The results since 2019 are more in line with the historical performance of coaches with similar backgrounds.
We do not expect the Huskies to make a change this spring; nor do we believe they should: Two bad seasons isn’t enough to justify a change.
But if Washington doesn’t make significant progress in 2022 — and only athletic director Jen Cohen knows what that means — then Hopkins could follow the path of Dawkins, John and Graham.
The Playoff inevitably expands to an eight team field with all Power Five conference champs in the field. When this happens, would the conference not be better served by eliminating divisions, playing 10 conference games to balance the conference schedule and having the two top teams play for the conference title? — Jon Joseph
The Big 12 has shown a single division can work, but I suspect the division format will remain unless the Pac-12 eliminates the conference championship game — not likely but not outside the realm of possibility.
The timing of the third round is key to solving the CFP expansion puzzle. It’s likely to be a held on the campus of the higher seed, but there are issues with playing in the middle of December, either during exams or after students have scattered for the holidays.
For that reason, the weekend currently used for championship games (the first Saturday in December) is an option for the quarterfinals. Of course, the title games are cash machines for the conferences, especially the SEC, so there will be resistance on the front, too.
Now, expanding the conference schedules to a 10-game format is something we believe the Pac-12 should consider when renegotiating its media rights in a few years.
In some ways, increasing round-robin play to 10 makes more sense than dropping to eight if the Pac-12 champion is assured of a berth in the playoff.
It would create more high-quality content, especially with an accompanying mandate that at least one non-conference game must be against a Power Five opponent.
That would be well received by potential network partners, and it would clearly help with ticket sales.
Not for nothing: Nick Saban believes Power Five teams should play “at least 10” games against each other.

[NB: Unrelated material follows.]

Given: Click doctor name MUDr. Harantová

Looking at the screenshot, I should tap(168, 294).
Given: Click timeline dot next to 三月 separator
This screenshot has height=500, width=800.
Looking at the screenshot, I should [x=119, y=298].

With many rules bent if not ignored by some with little or no penalties (Sean Miller, the worst recent) the broad impact to money flowing to athletes — via compensation for the use of their name, imagine and likeness — will be uncontrollable. Recruiting alone will be completely out of control. You think the gap between the have and have not conferences is widening? — Mike
Let me think about that for a sec- YES!
The gap was widening before NIL became reality, and it will widen after NIL is implemented — only at an accelerated rate.
The degree of disparity depends on your definition of haves and have nots.

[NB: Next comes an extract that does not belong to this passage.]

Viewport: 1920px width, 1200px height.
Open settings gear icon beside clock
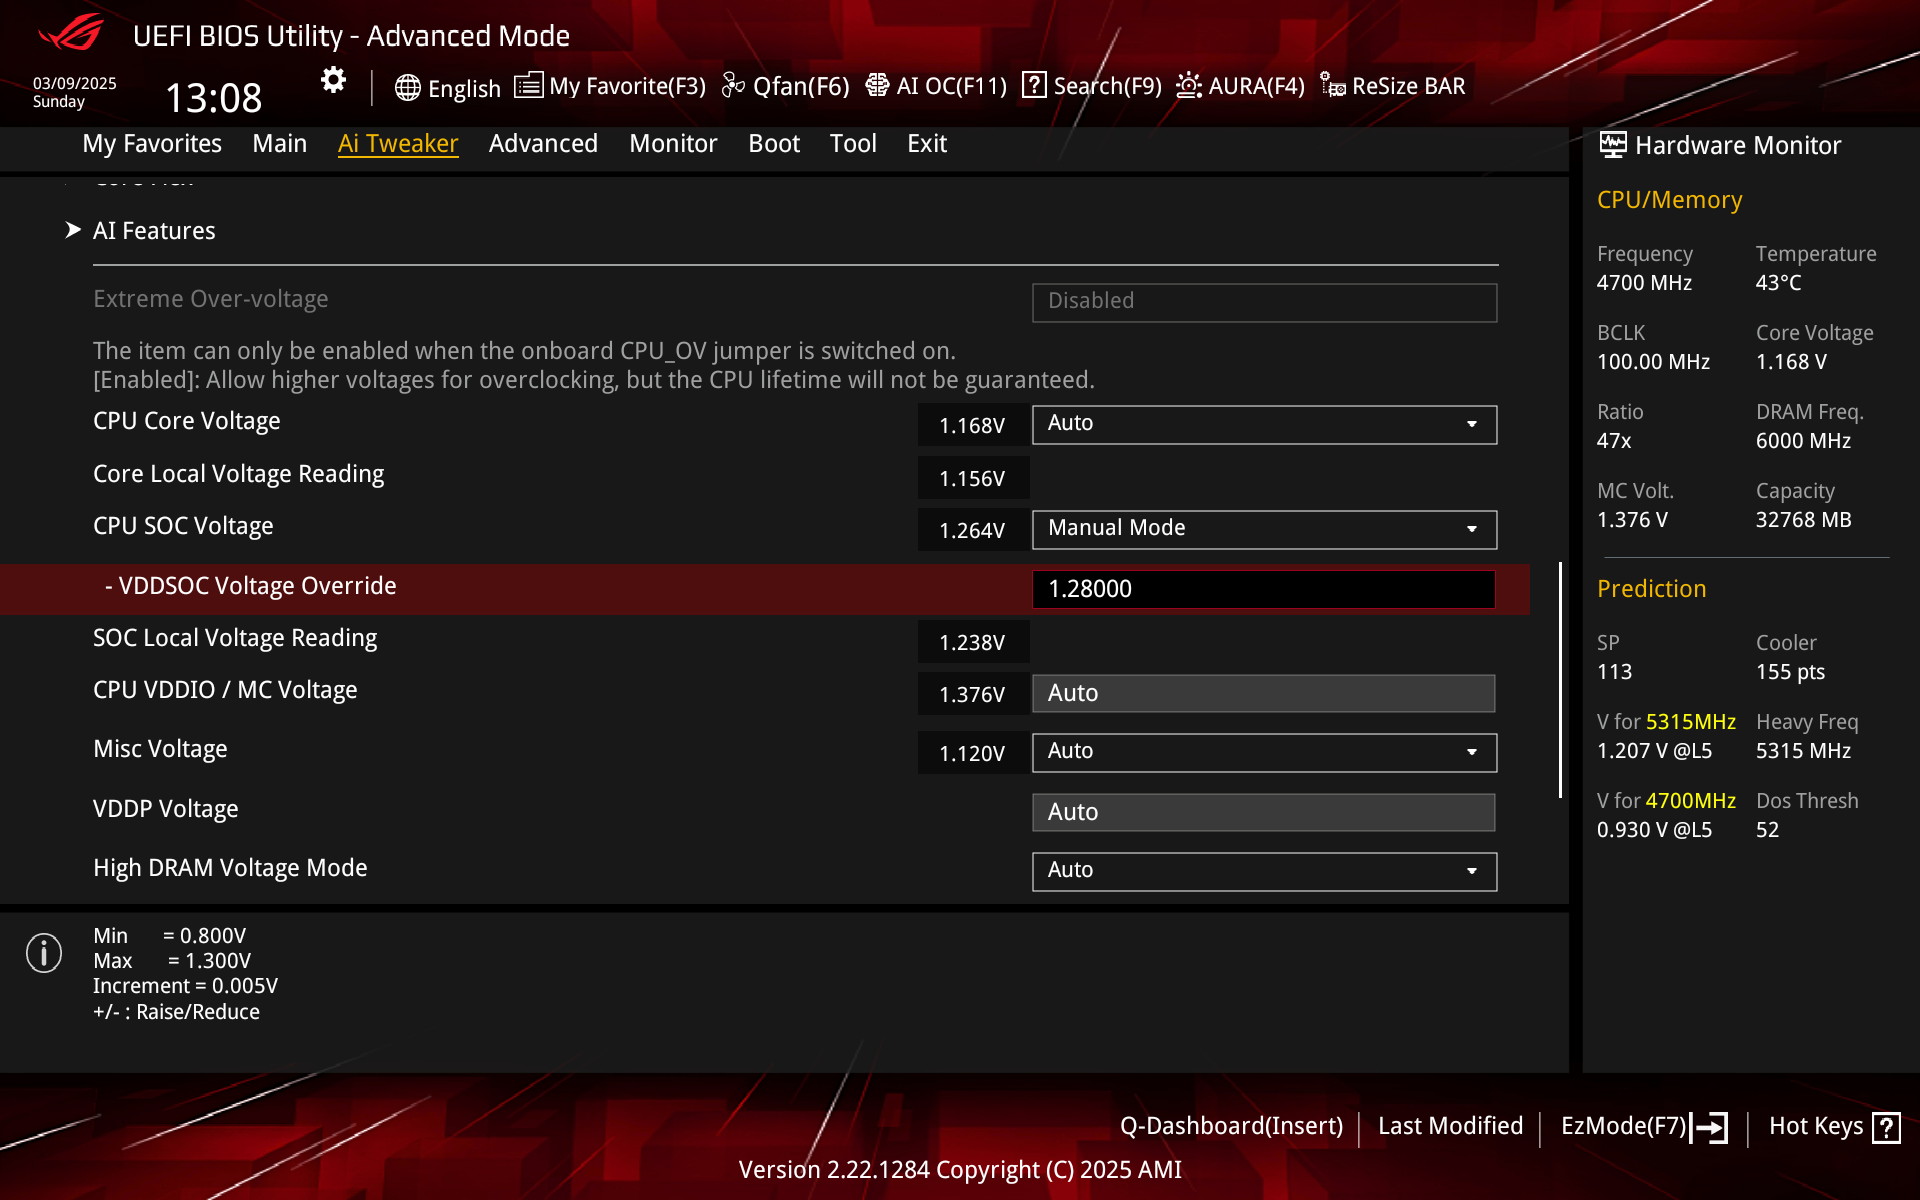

If the spectrum is limited to the Power Five, with the likes of Ohio State and Alabama at one end and Kansas and Wake Forest at the other, then the gap will be substantial but perhaps not game-changing.
If you’re including Ohio State and Alabama in the same space as UMass and Middle Tennessee State — the entire FBS, in other words — then the gap could soon be a canyon.
The implementation of NIL will add massive economic pressure to a sport whose core is as stable as uranium.
Whether the Power Five breaks away from the rest of the FBS or there’s separation within the Power Five — separation that creates two tiers of competition (perhaps with advancement and relegation) — we cannot state with any degree of certainty.
But change is coming in the next three or four years.
When are you going to remove Fauci’s mug from Heisman photo? He’s been wrong on everything from lockdowns, masks, school closures, states like Florida & Texas re-opening, and safety of Covid vaccines. He doesn’t care about anything except fame, fortune, and his vaccine programs. — @olympiccard1
His prominent position on my Twitter bio has absolutely nothing to do with his role as one of the most trusted voices in science during a once-a-century global pandemic.
It’s entirely because of his touch football exploits as a middle schooler; the guy was a street football legend in Brooklyn. Didn’t you realize they called him ‘Crazy Legs Tony’?